A few years later, I moved to Utah with a new paradigm. Good fortune occurred when I was invited to attend a meeting to explore how a 136 acre parcel of former Defense Depot of Ogden land deeded to Ogden City might serve the greater Ogden community. I, along with other like-minded folks, posited the idea of a community nature center. Following four years of a dedicated, visionary, hard-working assemblage, we opened the gates to the Ogden Community Nature Center. two additional parcels of land have been added since then.

“Our mission is to unite people with nature and nurture appreciation and stewardship of the environment. Since it was founded in 1974 as Utah’s first nature center, the Ogden Nature Center has provided a place where people can go to enjoy and learn about the natural world.”

The 152-acre preserve is our foundation, but education is our focus. Each year the Ogden Nature Center brings more than 50,000 children, teachers, and adults together with nature through hands-on field classes.”

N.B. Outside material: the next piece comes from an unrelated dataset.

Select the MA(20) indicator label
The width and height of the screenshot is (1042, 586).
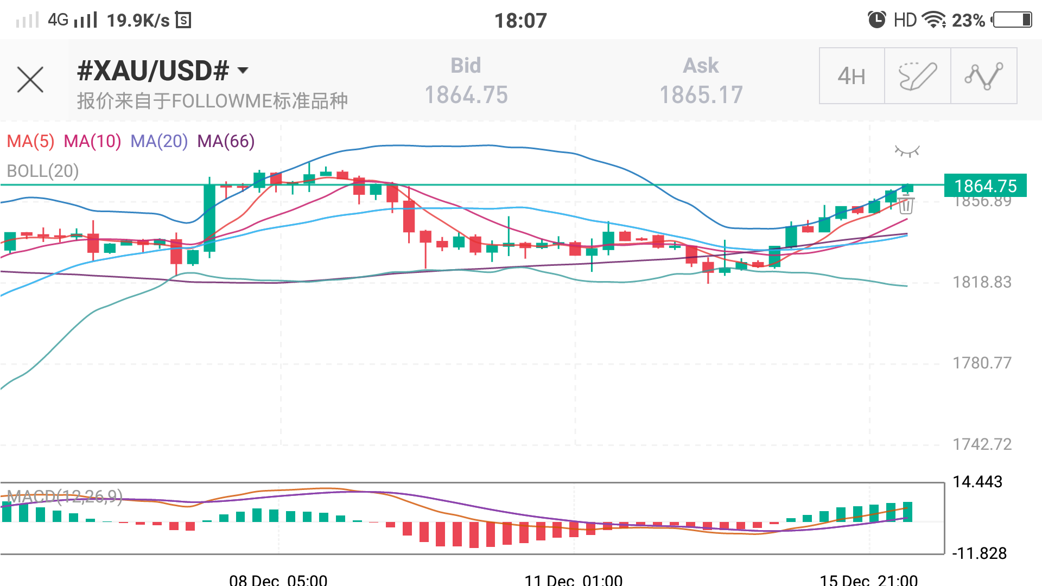(159, 142)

Many years later, I found myself in Cache Valley. Given my deep involvement with the Ogden Nature Center, I immediately began scanning the horizon for another nature center possibility. After a decade of fits and starts, a partnership was created, to resurrect an abandoned American Legion building in Logan Canyon on Forest Service land. The building was near collapsing from neglect. Used as a party place, the fireplace hearth was replaced with a lovely fire ring in the middle of the floor. The roof had been opened to the stars, which accommodated bonfire smoke.
This invited an extreme makeover. The Cache community came to the rescue with an incredible generosity of dollars, materials, and skilled labor to bring the languishing building back to life. This was followed by opening the doors in 1997 for public use and educational programs for the Cache Community. Since that time, many thousands of Cache citizens have benefited from its myriad programs and lovely setting. A satellite site is being developed in nearby Nibley.

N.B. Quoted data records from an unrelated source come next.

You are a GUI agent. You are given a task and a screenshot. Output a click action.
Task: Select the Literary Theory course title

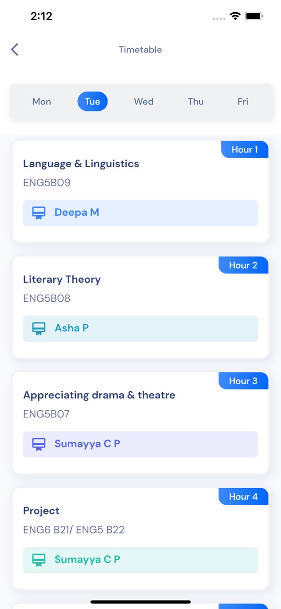pos(62,279)
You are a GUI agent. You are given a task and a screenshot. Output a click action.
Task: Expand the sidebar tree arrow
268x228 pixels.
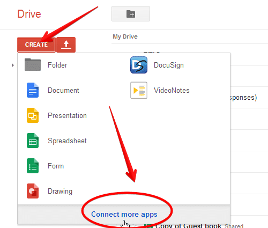pos(13,65)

“The Allen & Alice Stokes Nature Center is Cache Valley’s local nature center and outdoor exploration hub for people of all ages. Our mission is to provide nature education and promote outdoor exploration for the people of all ages. Our vision is for People of all ages to appreciate and become stewards of our natural world.” Get the latest nature center news at logannature.org.

Other nature centers are scattered around Utah, from the Tonaquint in St. George, to the newly emerging Tracy Aviary Jordan River Nature Center near Salt Lake City.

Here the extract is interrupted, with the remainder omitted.